In their lawsuit, Junqueras, Romeva and Bassa denounce the violation of up to eight rights, but above all they want the case to transcend their personal situation and widen the scope to a broad case against the entire "pro-independence political movement". What the three appellants are seeking is a favourable sentence that backs the whole movement and, in particular, those who are still waiting to be tried. This is what their lawyer, Andreu van den Eynde, has expressed: "We not only want violations of rights to be repaired, but we want the case to be understood as a political case and we urge global solutions". How will they do it? By trying to convince the court that in the trial of the independence bid leaders in the Supreme Court "all the law was distorted to pursue not certain criminal acts, but certain people" with a certain ideology.
Apart from the political complaint, the appeal includes violations of the principle of legality; the right to freedom; freedom of expression; freedom of assembly and demonstration; the right to a fair trial; the right to presumption of innocence; the prohibition of abuse of power and the right to free elections. According to Bassa, the feeling she always had was that they were seeking her to be "politically silenced". Romeva summarised everyone's desire: "That we may find at a European level the justice we have not found in the Spanish state".
For and one against
Convicts can appeal to European courts when they have exhausted al their resources in Spain. In this case, this happened last March, when the Constitutional Court dismissed their appeal. However, there were three dissenting votes on this ruling. This will be one of the cards the appellants will play. "A third of the Constitutional Court that agrees with us," Van den Eynde recalled.

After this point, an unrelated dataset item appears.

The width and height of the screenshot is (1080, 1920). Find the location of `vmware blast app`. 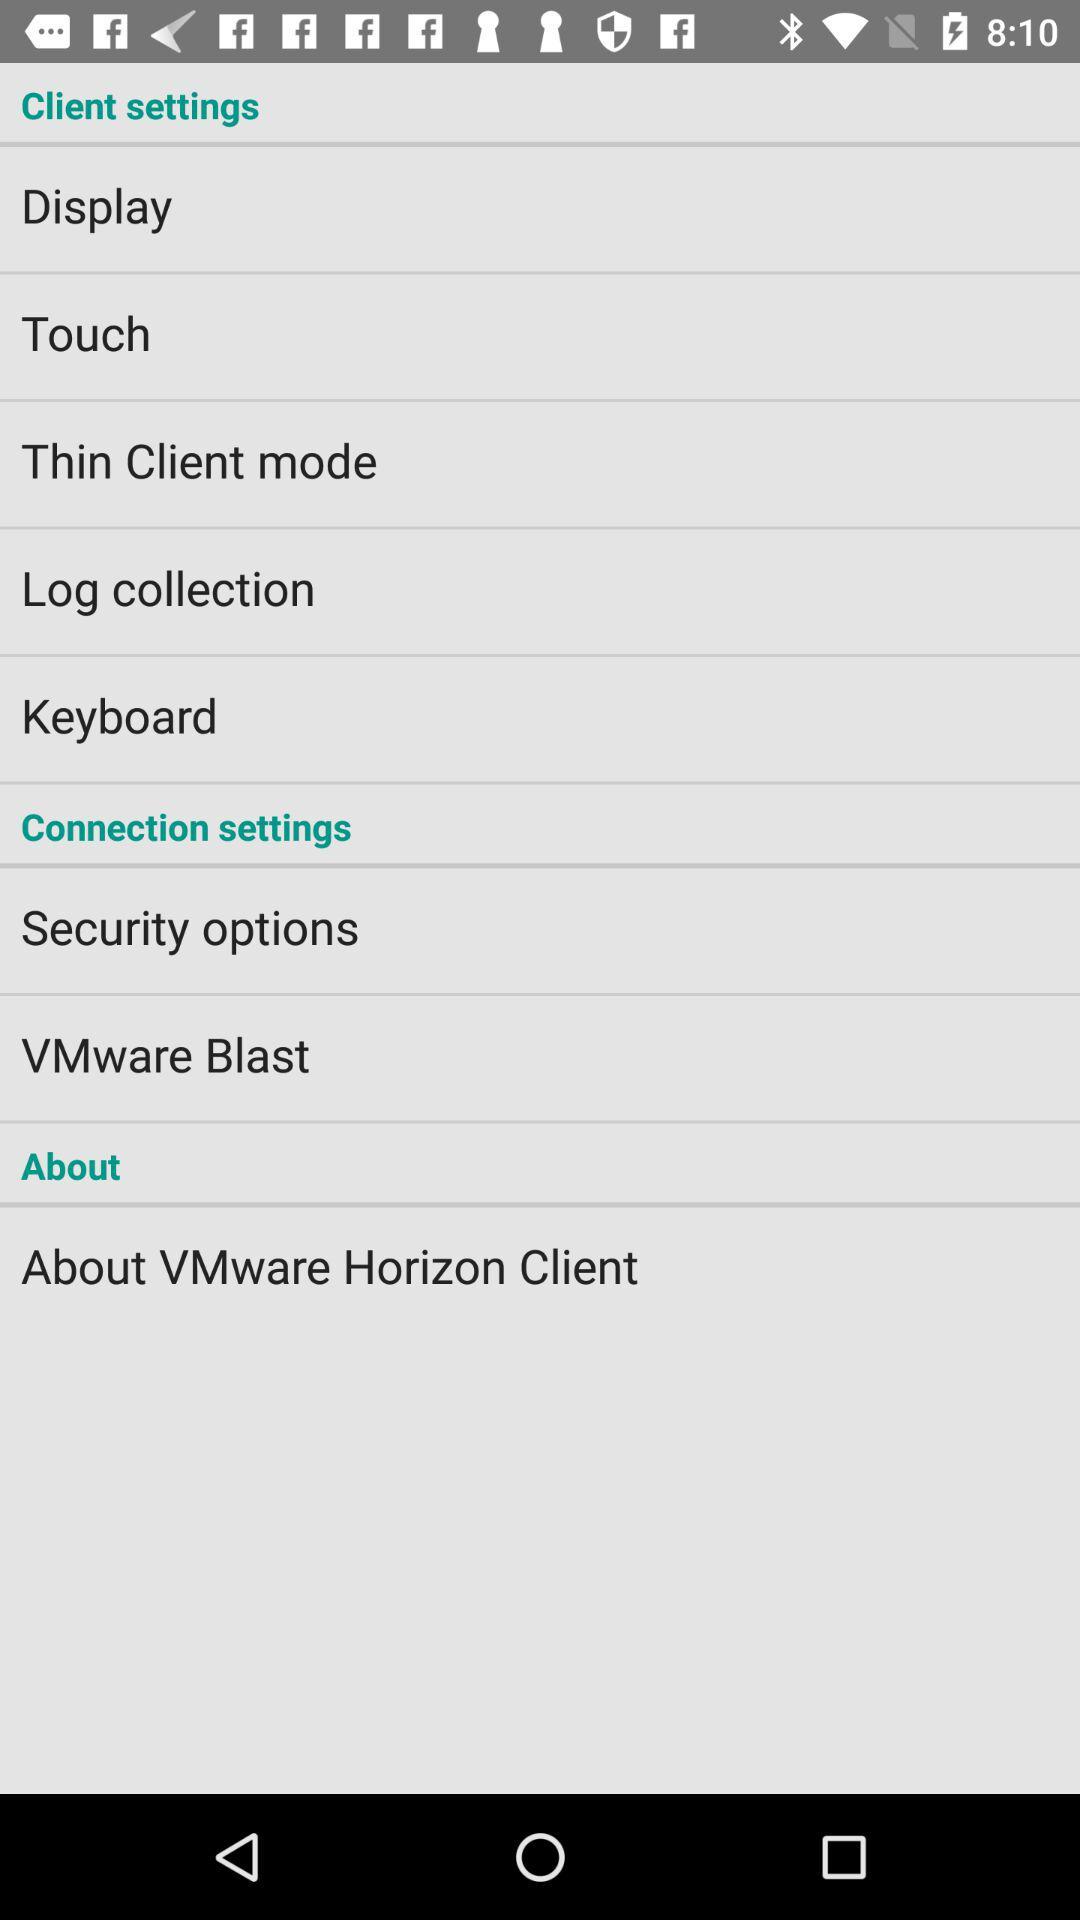

vmware blast app is located at coordinates (540, 1040).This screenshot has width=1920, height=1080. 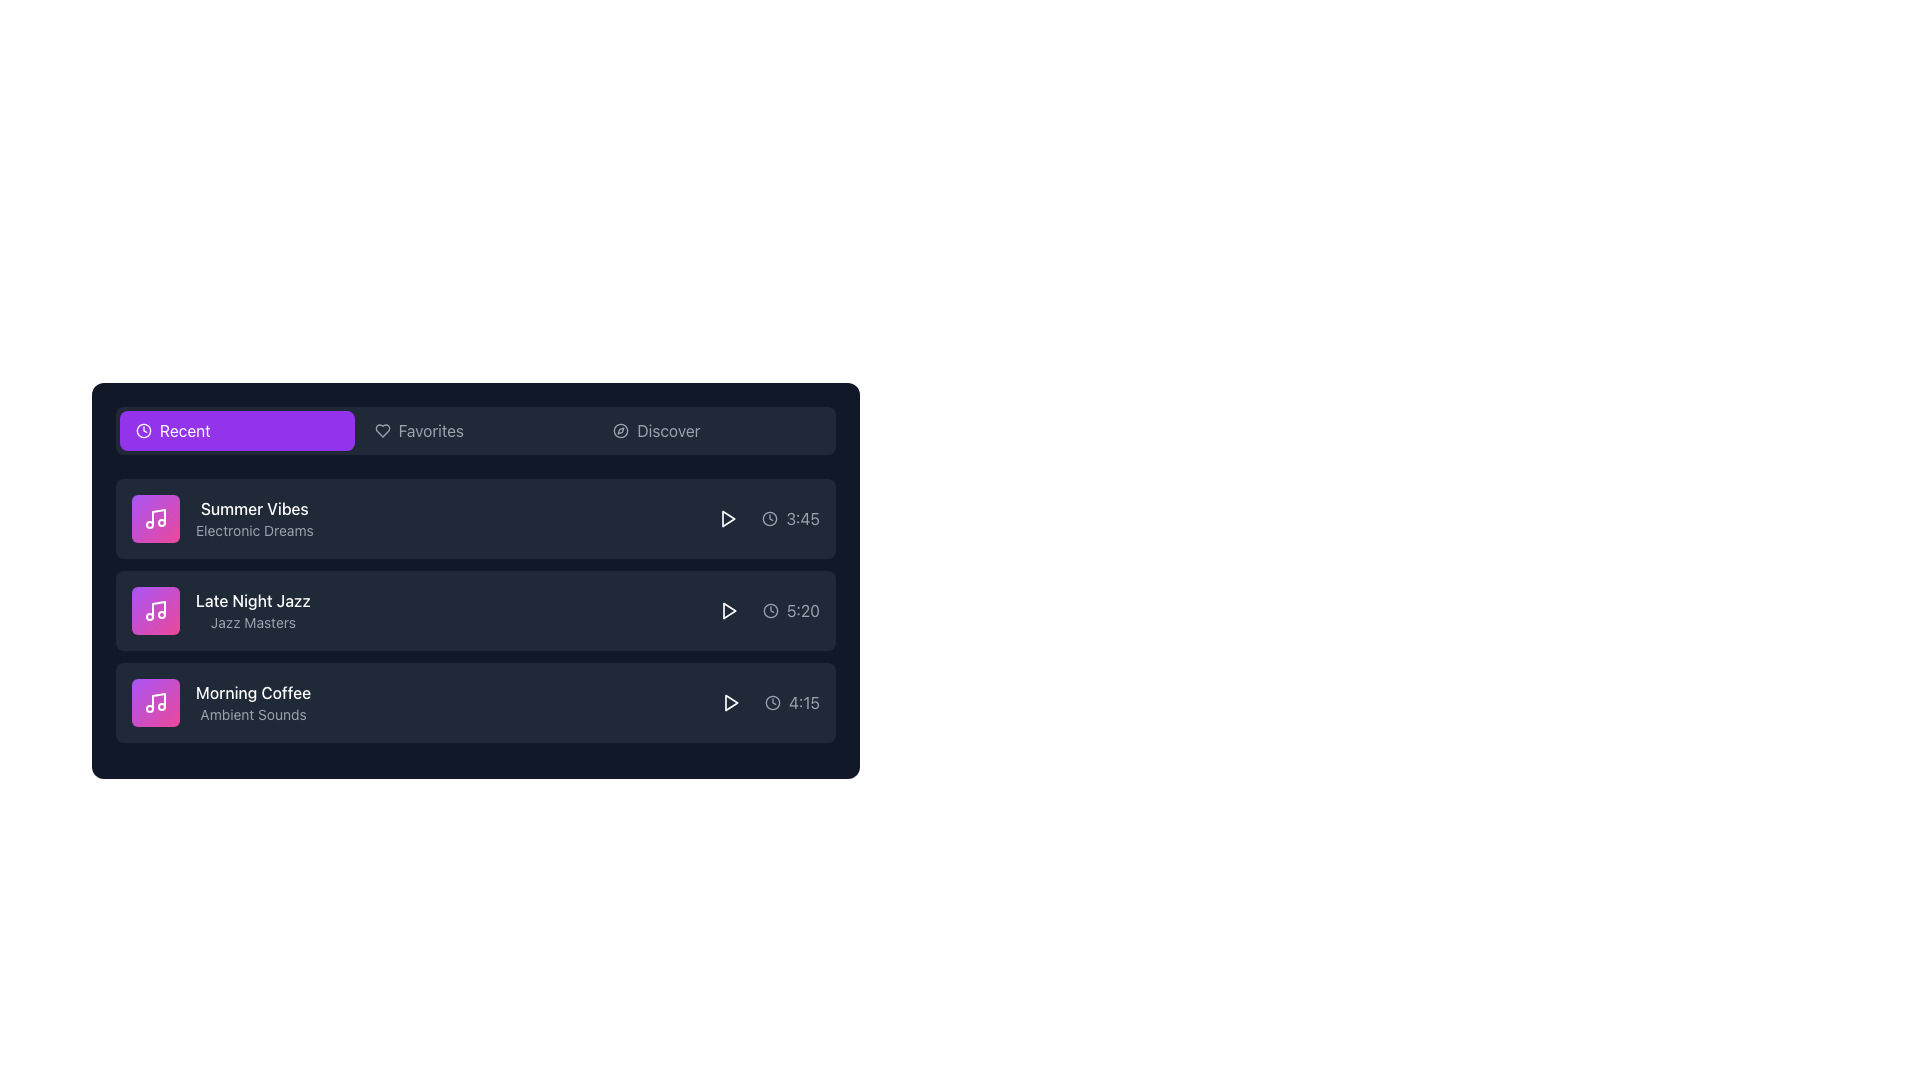 I want to click on the time indicator icon located on the far right of the 'Morning Coffee' row, adjacent to the text '4:15', so click(x=771, y=701).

But some elements will play against them, such as the hypothesis that the ECHR may understand that, with the subsequent pardons, the convicted have already received a reparation. On this point Junqueras protested. He recalled that, despite the measure of grace, his 13-year ban not only from institutional politics but also from "teaching at the university" (Junqueras worked as a lecturer) is still in place. "There is a general case," he concluded. This is precisely what they will try to make the ECHR understand.